- _Data_:

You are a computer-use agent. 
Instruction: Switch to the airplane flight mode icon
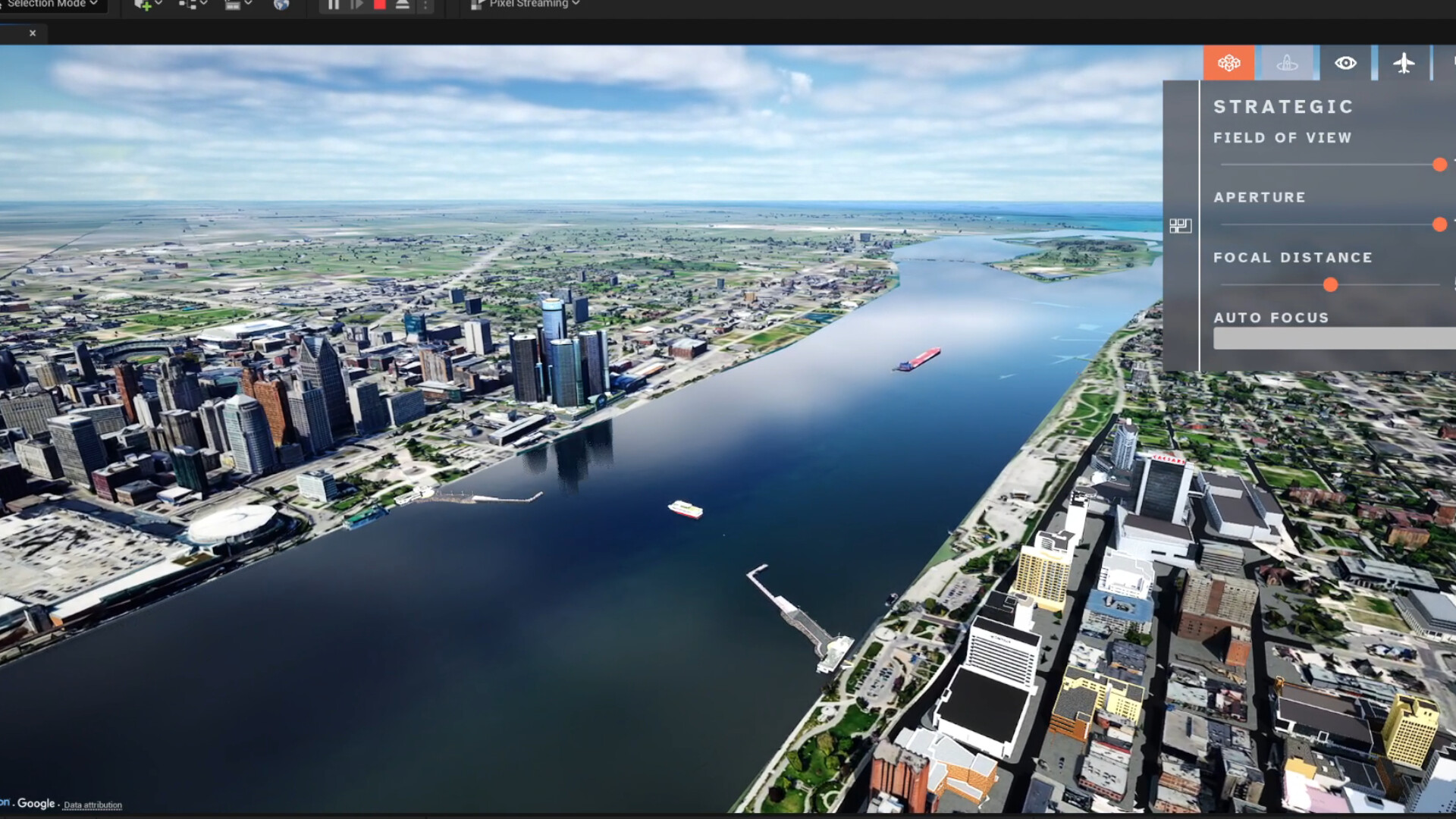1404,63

--

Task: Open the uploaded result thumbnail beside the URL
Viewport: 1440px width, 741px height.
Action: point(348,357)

- _Exercise task_: Shift each coordinate in the answers by 33 and rewrite the listing, requests included, for the section that begins with the line containing "Task: Open the" and ends with the line containing "Action: point(348,357)", both included. Give only those lines.

- _Final result_:
Task: Open the uploaded result thumbnail beside the URL
Viewport: 1440px width, 741px height.
Action: point(381,390)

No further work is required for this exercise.